As árvores gigantes e centenárias da Amazônia, como o angelim, a castanheira, a itaúba e a samaúma, desempenham funções ecológicas indispensáveis para o equilíbrio ambiental. Além de armazenarem grandes quantidades de carbono, contribuem significativamente para a regulação climática por meio da evapotranspiração, processo que libera vapor d'água para a atmosfera e alimenta os chamados "rios voadores", responsáveis por transportar umidade para diversas regiões do Brasil.
Esse mecanismo natural, oferecido de forma gratuita e genuína, favorece a ocorrência de chuvas, auxilia a agricultura, ameniza temperaturas extremas e contribui para a manutenção da fertilidade dos solos. Trata-se de um serviço ambiental de valor inestimável, cujo benefício alcança não apenas a Amazônia, mas grande parte do território nacional.
Entretanto, a importância ecológica dessas árvores parece não sensibilizar aqueles que promovem sua destruição. Movidos pela cobiça de riquezas minerais, madeira e outros recursos naturais, garimpeiros ilegais, madeireiros clandestinos e demais degradadores da floresta devastam extensas áreas sem qualquer compromisso com a preservação ambiental ou com as consequências de seus atos.
A devastação avança inclusive sobre áreas legalmente protegidas, como unidades de conservação e terras indígenas, demonstrando as dificuldades enfrentadas pelos órgãos públicos na fiscalização e proteção desses patrimônios naturais.
Árvores que levaram cinco, seis ou até mais séculos para atingir seu pleno desenvolvimento são derrubadas em questão de minutos. Com elas desaparecem não apenas importantes elementos ecológicos, mas também verdadeiros arquivos vivos da história natural da Terra, resultado de milhões de anos de evolução, adaptação e resistência às transformações ambientais.
Por sua extraordinária longevidade, as árvores centenárias podem ser consideradas autênticas testemunhas oculares da história.
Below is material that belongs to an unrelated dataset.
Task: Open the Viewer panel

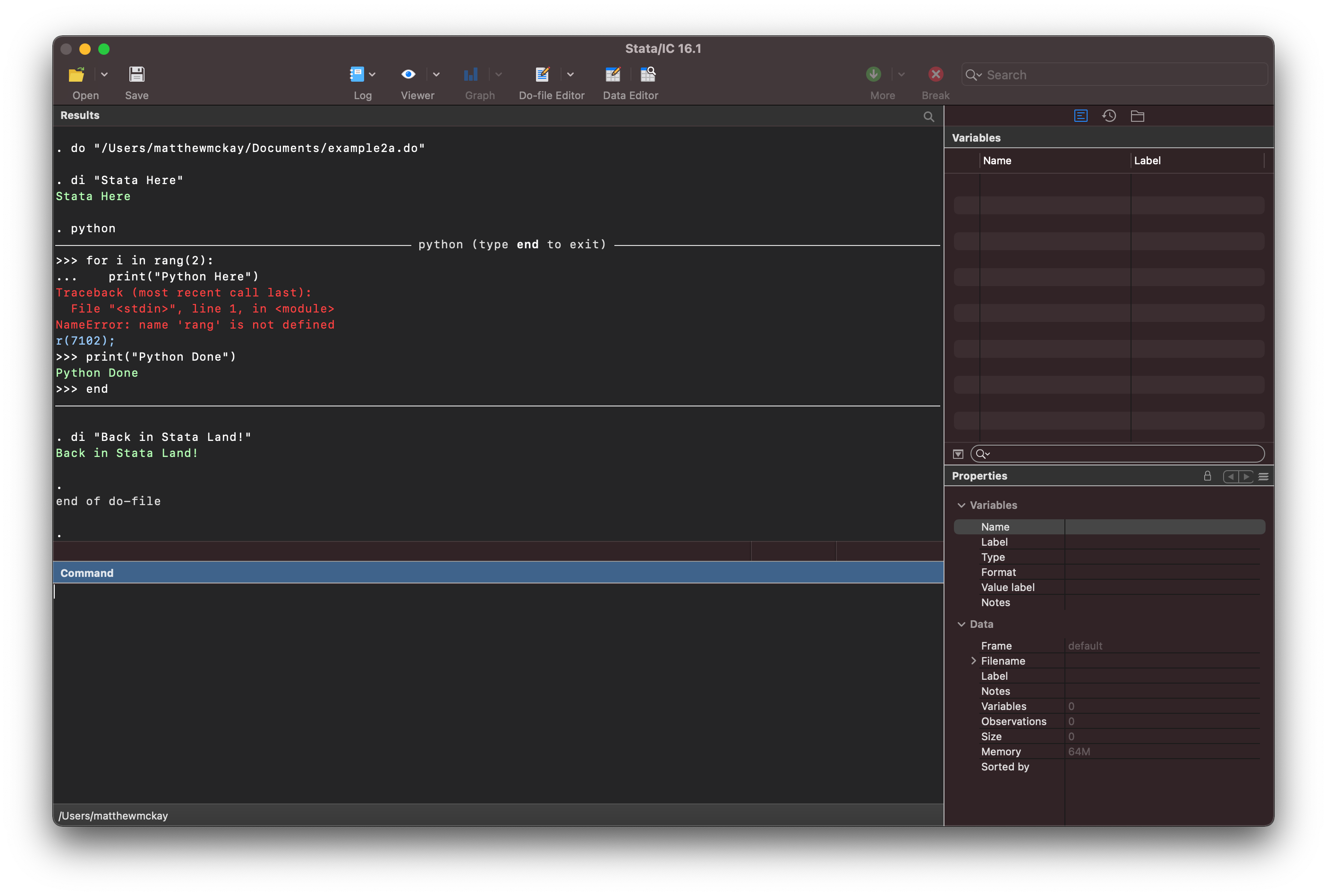Action: 408,74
Seus anéis de crescimento, estruturas biológicas e registros químicos armazenados ao longo dos séculos permitem aos cientistas reconstruir condições climáticas, eventos naturais e alterações ambientais ocorridas em diferentes períodos.
Com o avanço da tecnologia e das pesquisas científicas, é possível que essas árvores revelem, no futuro, informações ainda desconhecidas sobre a história ambiental da Amazônia e do planeta, contribuindo para a compreensão de fenômenos que a literatura e os registros humanos não conseguiram documentar.
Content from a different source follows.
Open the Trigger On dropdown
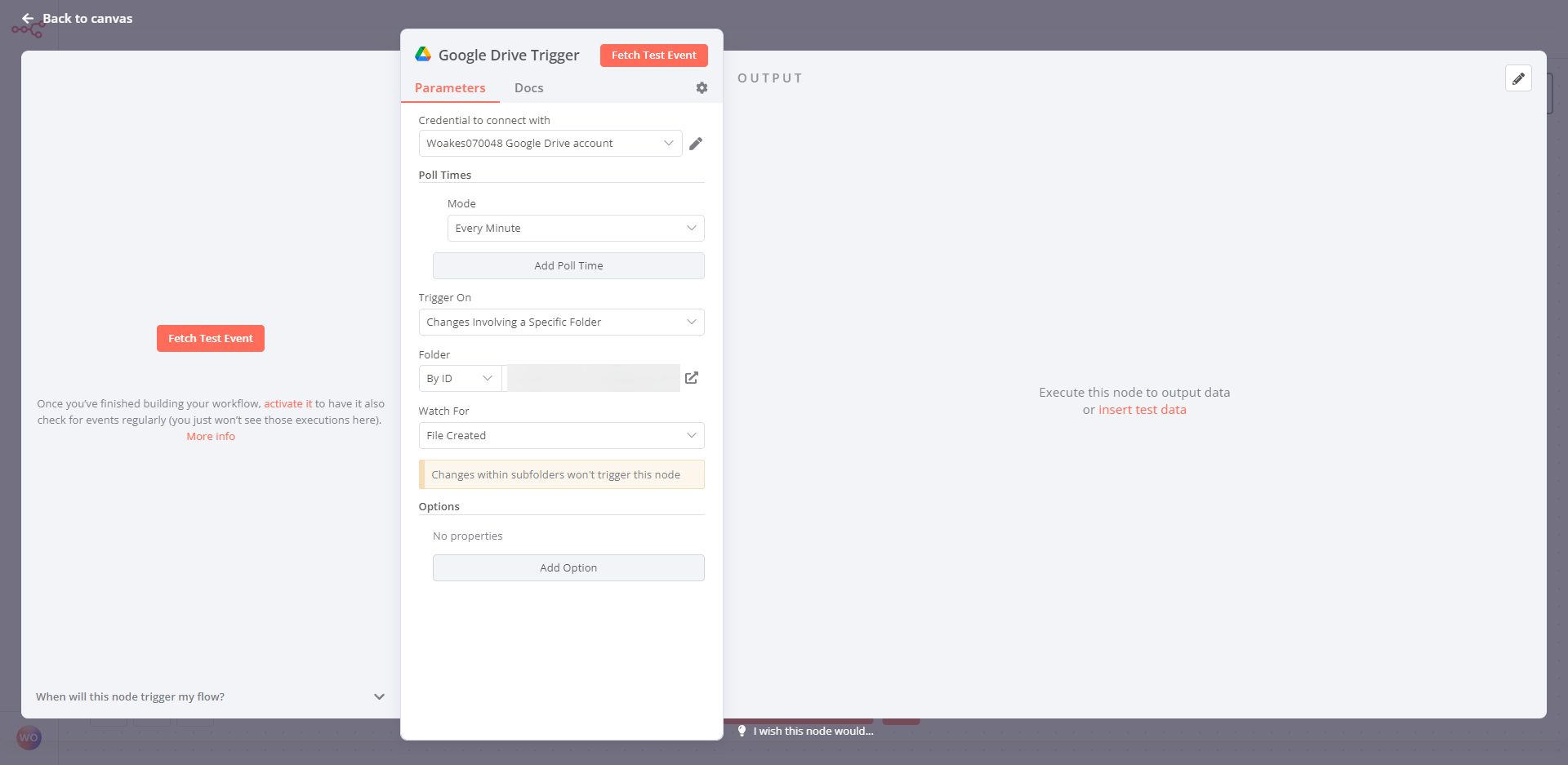The image size is (1568, 765). [561, 322]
Nesse contexto, a preservação das árvores centenárias transcende a mera proteção da biodiversidade. Trata-se da defesa de um patrimônio ecológico, científico, histórico e cultural de valor incalculável para a humanidade.
Portanto, proteger, conservar e promover a manutenção dessas árvores monumentais constitui medida indispensável para a preservação dos ecossistemas, para a qualidade de vida das populações e para o avanço do conhecimento científico. Ao defender uma árvore centenária, protege-se não apenas um ser vivo, mas também uma parte da memória da Terra e um legado que pertence às futuras gerações.